Convicted of uttering a forged paper valued at over $200.00, the appellant was sentenced to not less than four nor more than eight years in the state penitentiary. She has appealed presenting three issues for our consideration.

The first issue is one of first impression in Tennessee. The trial began on Tuesday, February 19, 1980. During that day the jury heard the testimony of one witness. At 4:45 P.M., court was adjourned until 10:00 the next morning. When court convened the next day, all parties were present except one juror, Mr. Billy W. Livingston. During the night Mr. Livingston’s nine year old daughter had died from a cerebral hemorrhage. Since no alternate juror had been impaneled, the trial was respited until the following Monday, February 25, 1980.

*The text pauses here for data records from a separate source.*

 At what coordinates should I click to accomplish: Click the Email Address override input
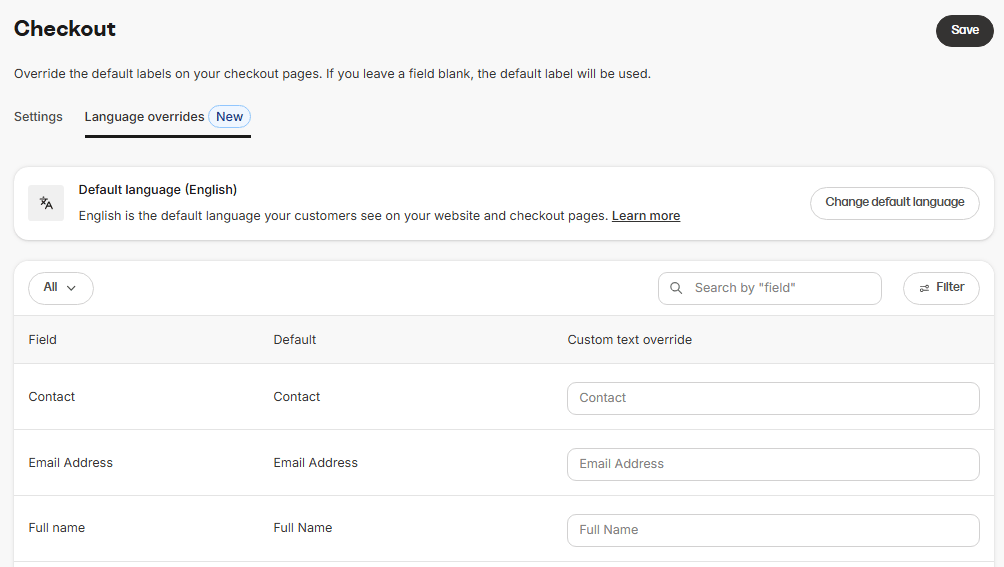773,464
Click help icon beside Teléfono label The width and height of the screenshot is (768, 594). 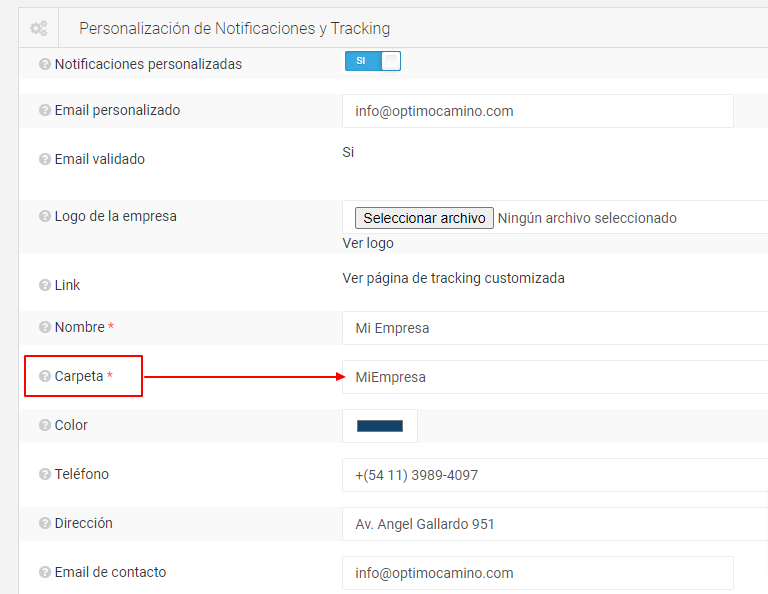tap(45, 474)
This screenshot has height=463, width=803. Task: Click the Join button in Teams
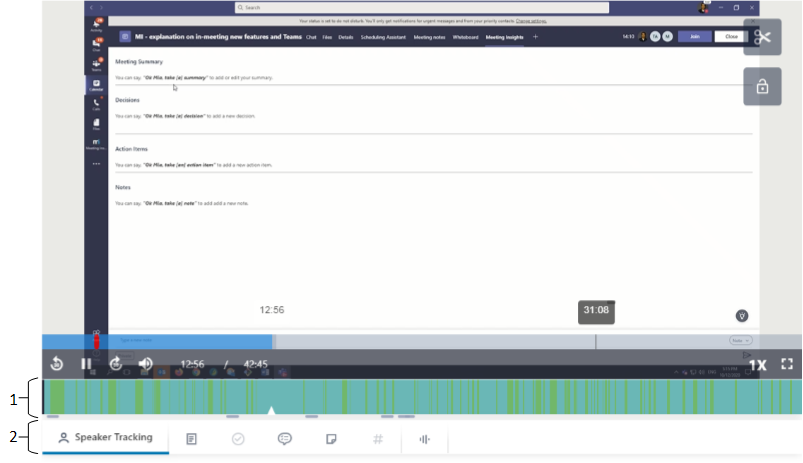coord(693,36)
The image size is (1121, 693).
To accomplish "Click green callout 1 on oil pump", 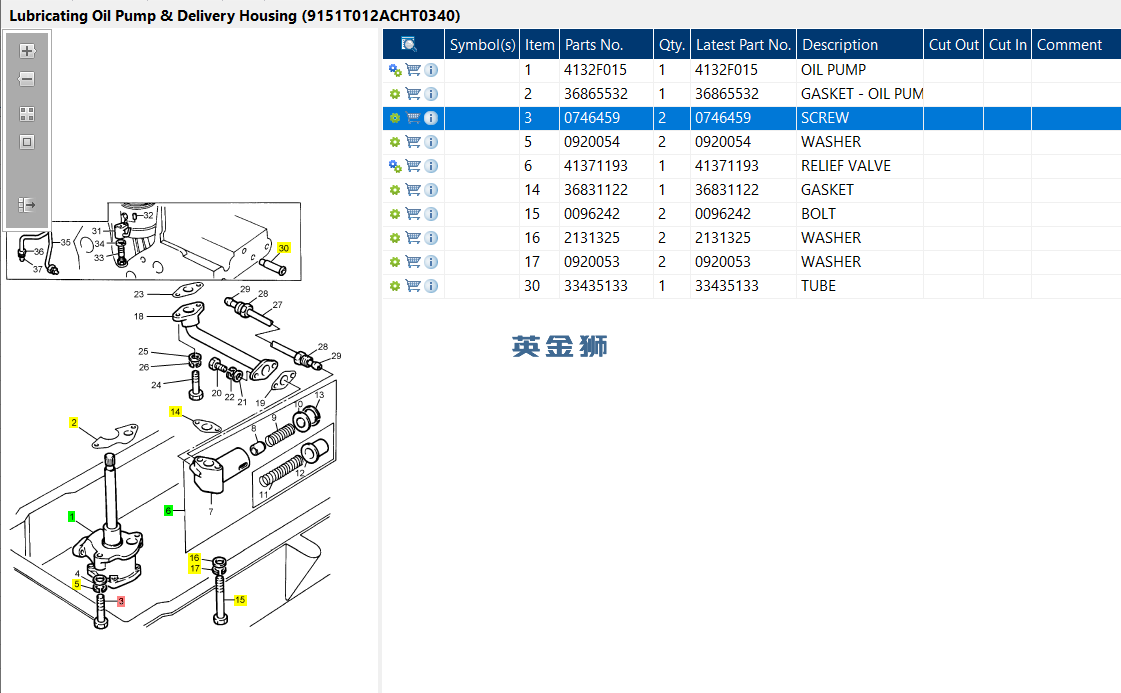I will click(72, 517).
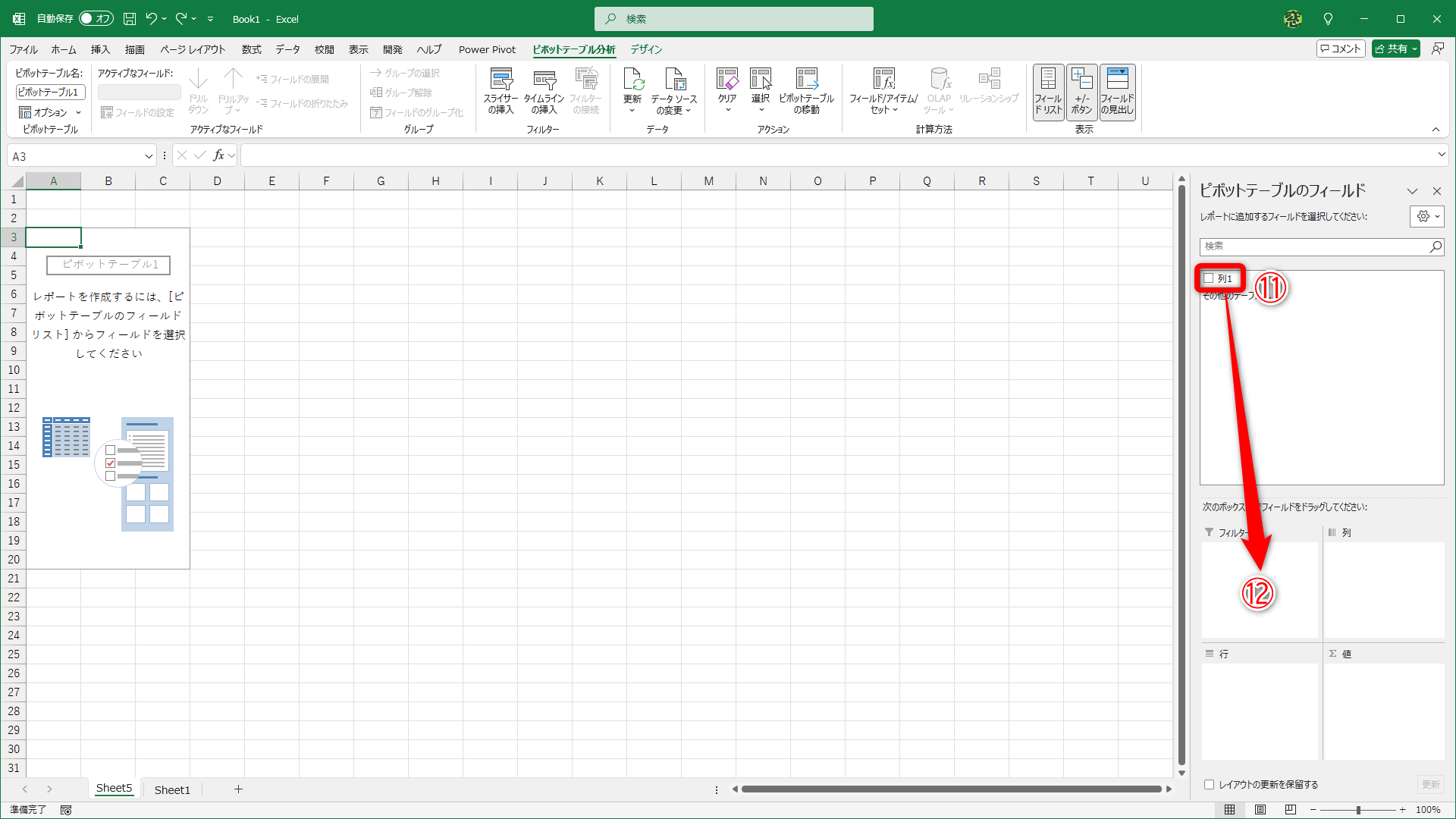Open the Power Pivot ribbon tab
Screen dimensions: 1456x819
click(x=487, y=49)
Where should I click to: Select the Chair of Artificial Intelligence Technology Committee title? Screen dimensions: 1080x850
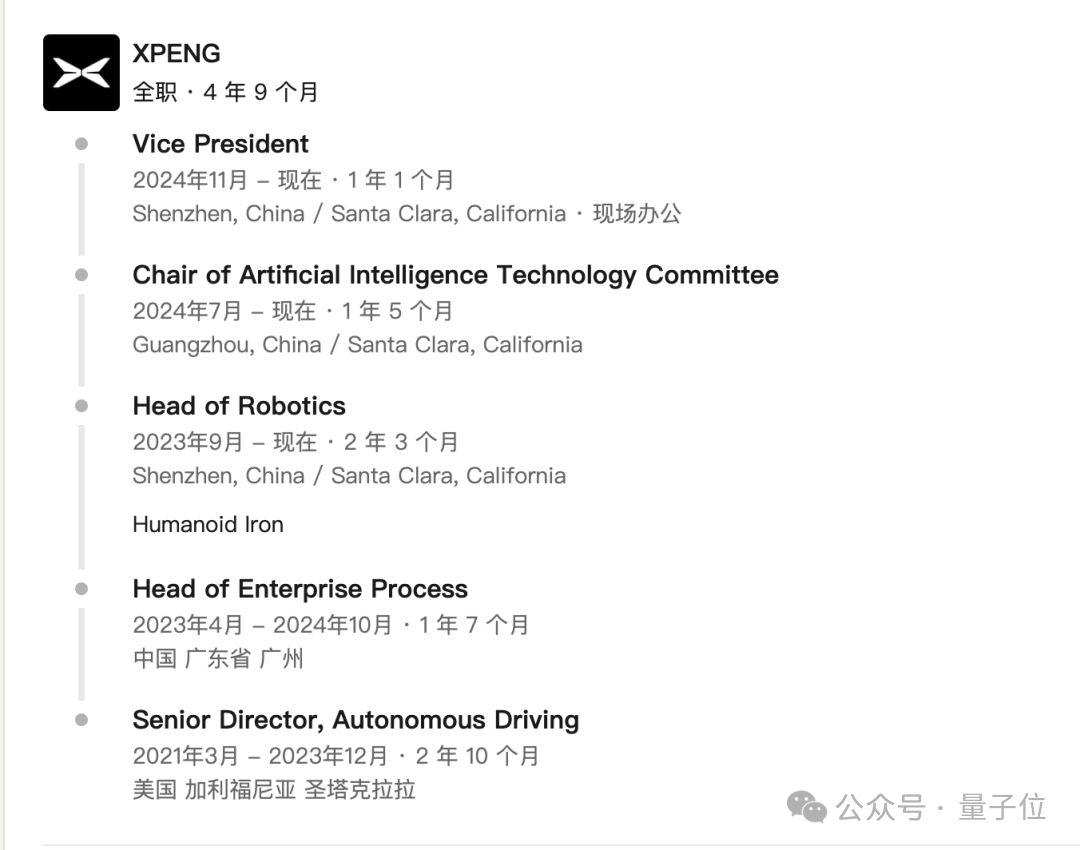[455, 275]
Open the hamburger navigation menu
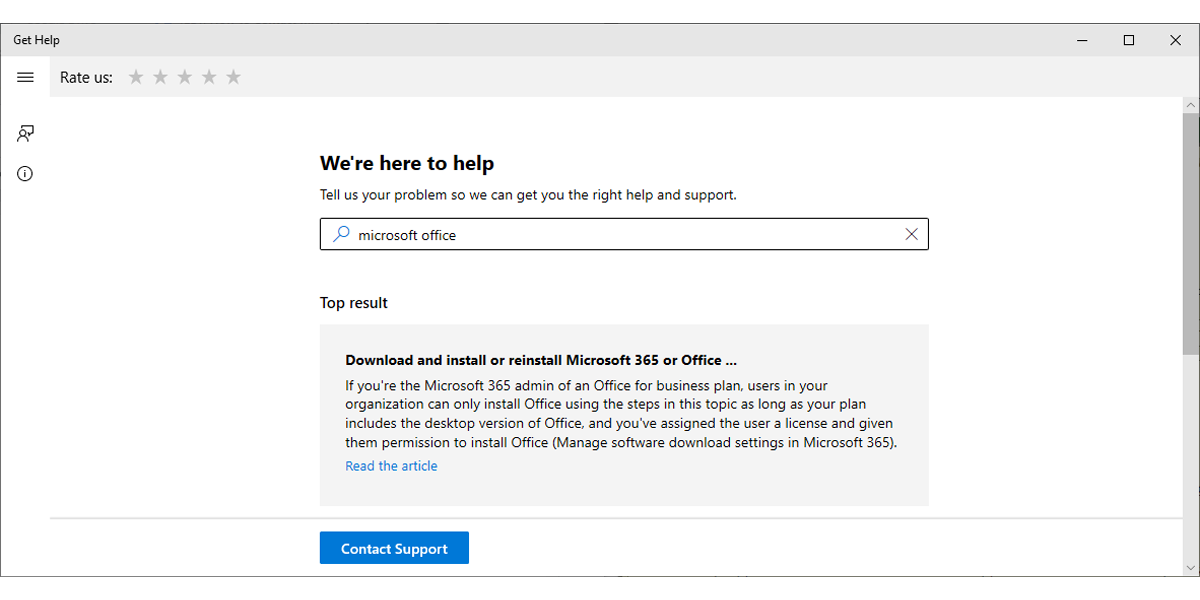Screen dimensions: 1200x600 point(25,77)
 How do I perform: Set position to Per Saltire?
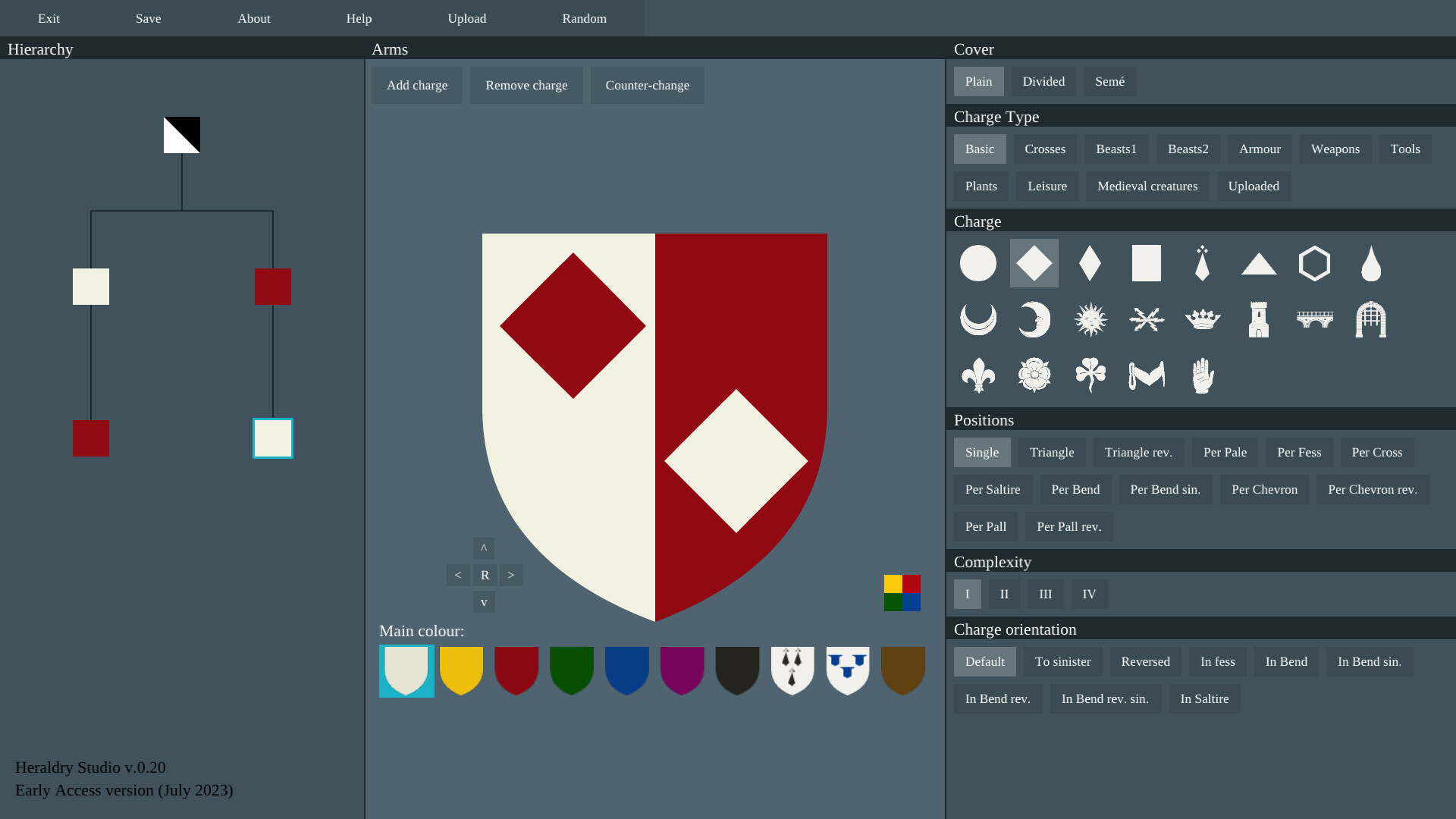[x=992, y=490]
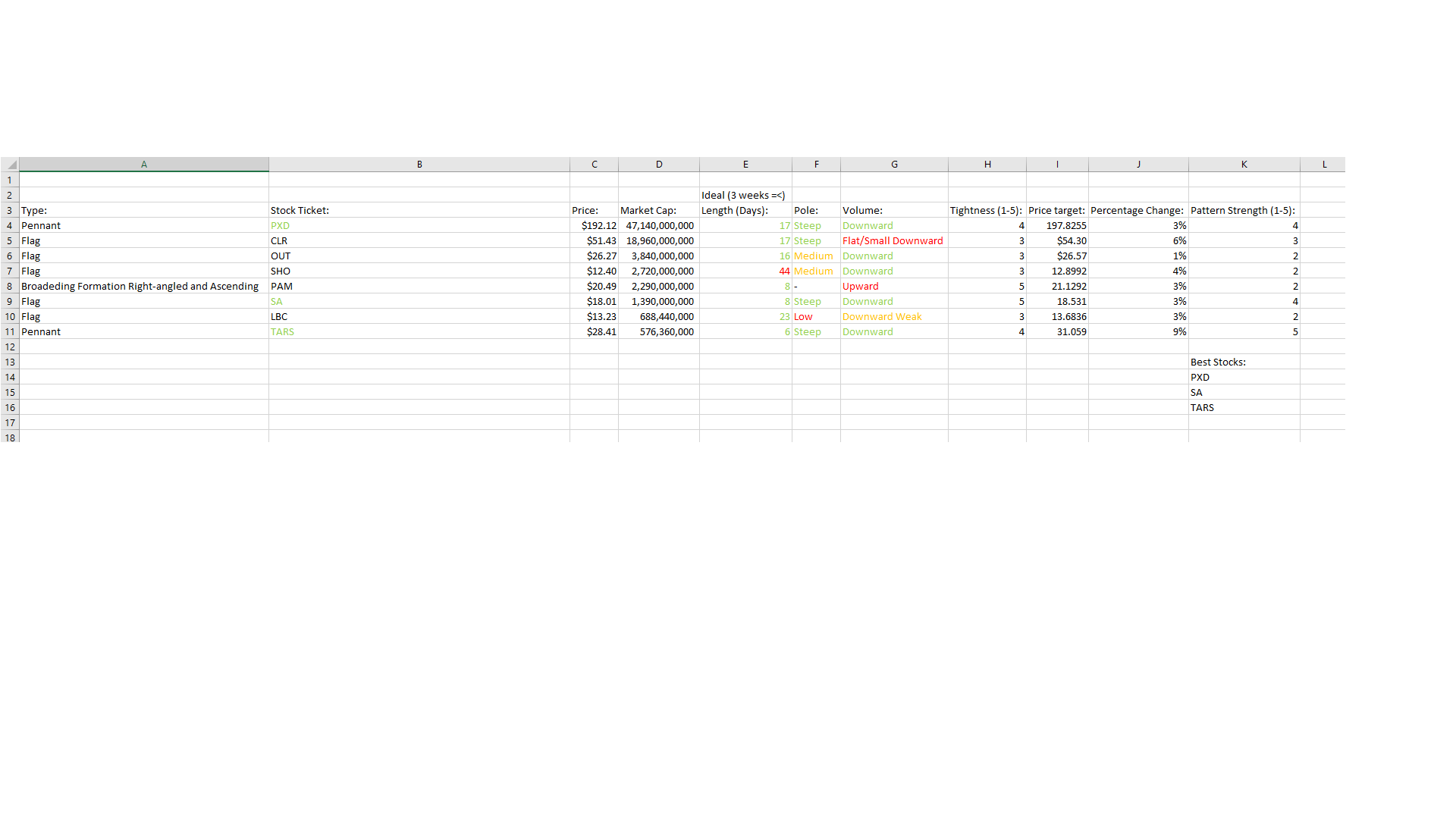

When court opened that morning, the trial judge questioned Mr. Livingston at length on the record concerning his ability to continue to serve. After expressing the court’s condolences to Mr. Livingston, the following colloquy occurred between the court and the juror:

Now, if you feel that you can sit as a juror in this case and continue on with the understanding of what has occurred in your immediate family, I will be glad to listen to you about that. I will also completely and fully understand if you feel that you would not rather go on with the case under the facts and circumstances and I’ll be glad to listen to you, how you feel at this stage of the proceedings.
JUROR LIVINGSTON: I feel I can go on.
THE COURT: You’re absolutely sure of that.
JUROR LIVINGSTON: Yes, sir.
THE COURT: Now, you did hear the testimony of Mrs. Long, the victim in this case, and do you recall her direct and cross-examination?
*92 JUROR LIVINGSTON: Yes, sir.
THE COURT: Are you sure of that?
JUROR LIVINGSTON: (Nodding affirmatively.)
THE COURT: Now, you know a lot has happened since then and if you’ve got any questions about that, I wish you would tell me now.
JUROR LIVINGSTON: No, sir, I remember.
THE COURT: Do you remember it quite well?
JUROR LIVINGSTON: Yes, sir.
THE COURT: Now, let me say this. What if we should go on with the trial? Will your mind be wandering to any extent, and I can understand if it would, as to what has happened over the past couple of days.
JUROR LIVINGSTON: I don’t think so.
THE COURT: You do not think so?
JUROR LIVINGSTON: No, sir.
THE COURT: To the best of your ability can you set aside basically what has happened and be as fair and impartial as you can under the facts and circumstances?
JUROR LIVINGSTON: Yes, sir.
THE COURT: Have you got anything you wish to say about your ability to go on, and I could completely — and I think everybody would understand that.
JUROR LIVINGSTON: No.
THE COURT: You think you can?
JUROR LIVINGSTON: Yes, sir.
THE COURT: Is there any hesitation? You got any hesitation, sir? I’ll be glad to listen to you. Do you need a little more time to think about it?
JUROR LIVINGSTON: No, I’m all right.
THE COURT: You sure about that now?
JUROR LIVINGSTON: Yes, sir.

Based upon these answers, the trial judge, who also had a nine year old, ordered the trial to continue.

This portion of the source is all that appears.